See Maryland Rule 2-402; Discovery Guideline No. 5 NOTE: When answering interrogatories, if you object to one part of an interrogatory, you cannot refuse to answer the entire interrogatory if the rest of the interrogatory is not objectionable.
You will have to answer the interrogatory or request once the opposing party clarifies or amends the objectionable part of the request. Also, keep in mind that the opposing party can file a motion to compel, asking the Court to require you to answer requests to which you have objected. If the Court does not agree with your objection, it can order you to respond.
Filing and Serving Discovery
When you are ready to serve the opposing party with discovery requests or discovery responses, you will also include a document called “Notice of Service of Discovery Material.” The “Notice” will state the type of discovery material served, the date and manner of service, and the party or person served. See Maryland Rule 2-401(d)(2) You should always keep the original of the discovery request and send a copy to your opponent. If you are producing documents in response to requests by your opponent, you should keep the original documents and send your opponent a copy. Keep all originals stored in a safe location until litigation is over. If there are multiple parties involved, make sure to send copies of the discovery materials and Notice of Service of Discovery Materials to every party.
Unlike the pleadings and motions, discovery is not filed with the Court. That means when you send requests for production of documents or interrogatories to the opposing party, you do not file the requests and interrogatories with the Court. When you send responses to requests for production of documents or answers to interrogatories to opposing party, you also do not file those documents with the Court. Instead, you will only file with the Court the “Notice of Service of Discovery Material” that you sent to the opposing party.

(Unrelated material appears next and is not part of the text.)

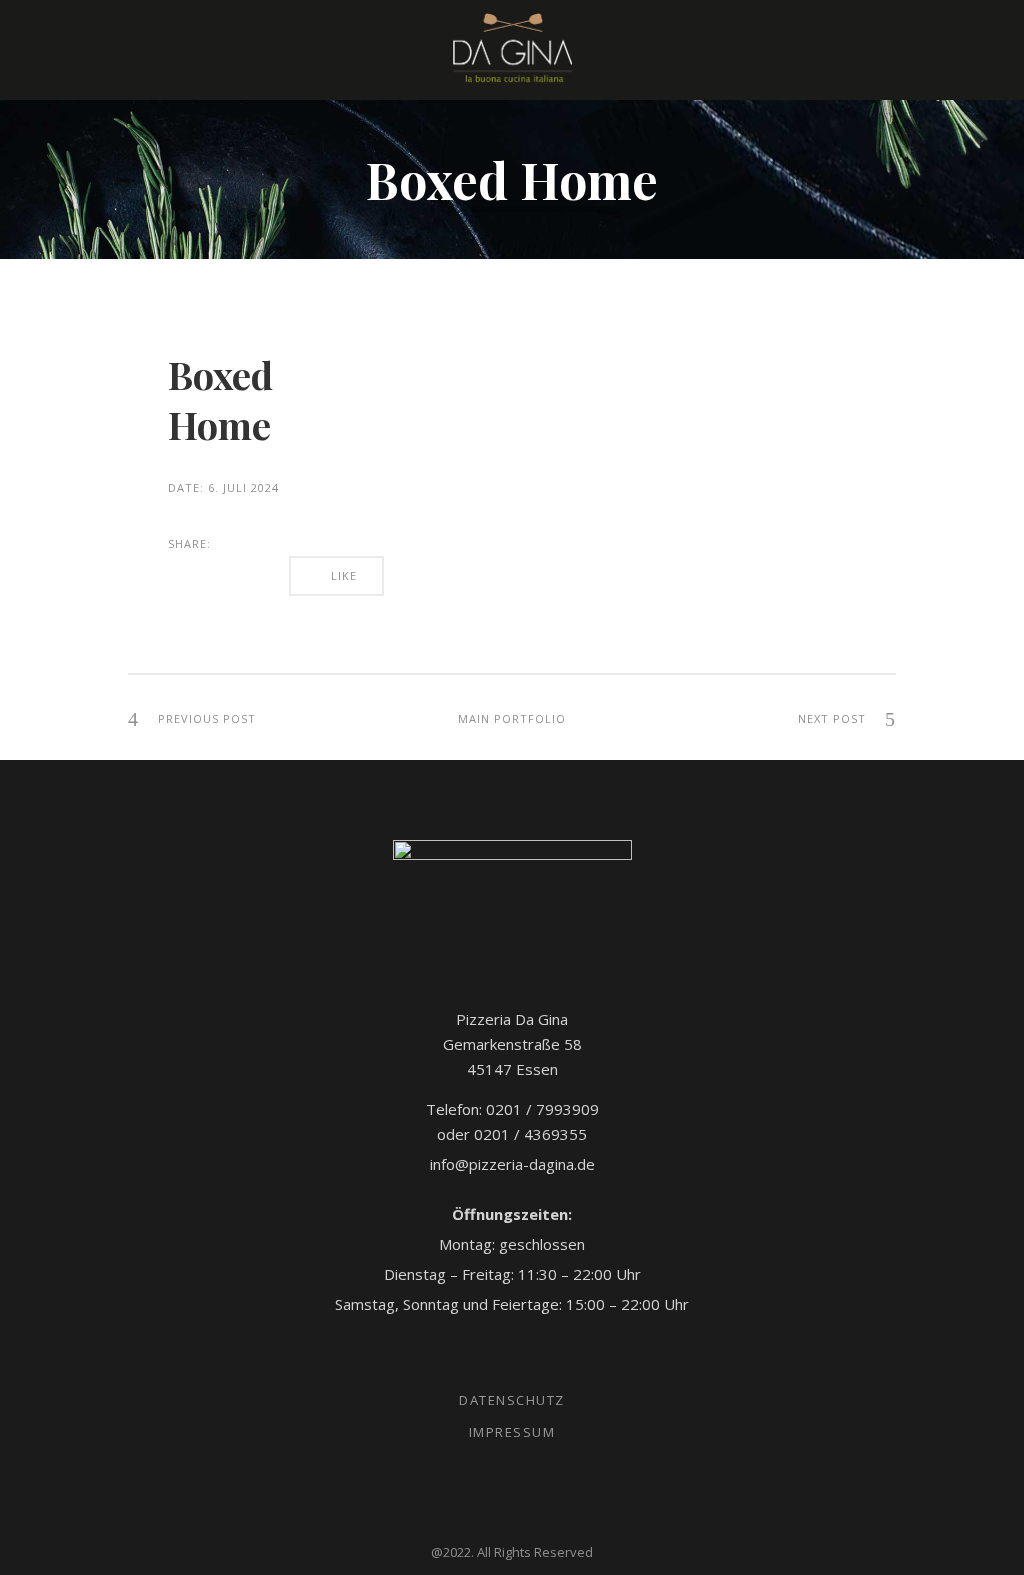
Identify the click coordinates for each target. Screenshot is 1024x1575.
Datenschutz (512, 1400)
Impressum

Duty to Supplement Responses
In most cases, you issue discovery and you receive discovery requests in the early stages of litigation. As a result, you may not know all the answers to your opponent’s questions, and you may not have all the documents necessary for answering the requests. You must still respond to your opponent’s discovery requests within the time requirements. If you later receive additional information that changes your prior answers, you must “supplement” your prior response “promptly.” See Maryland Rule 2-401(e) As a practical matter, parties generally supplement their discovery before the discovery deadline. That way, if the other party has questions about the newly-disclosed information, she will have time to ask questions about the new information. The opposing party does not have to ask you to supplement; you are under a continuing duty to do so. If you do not supplement material information promptly, the court may later preclude the information at trial, meaning you will not be permitted to use it as evidence.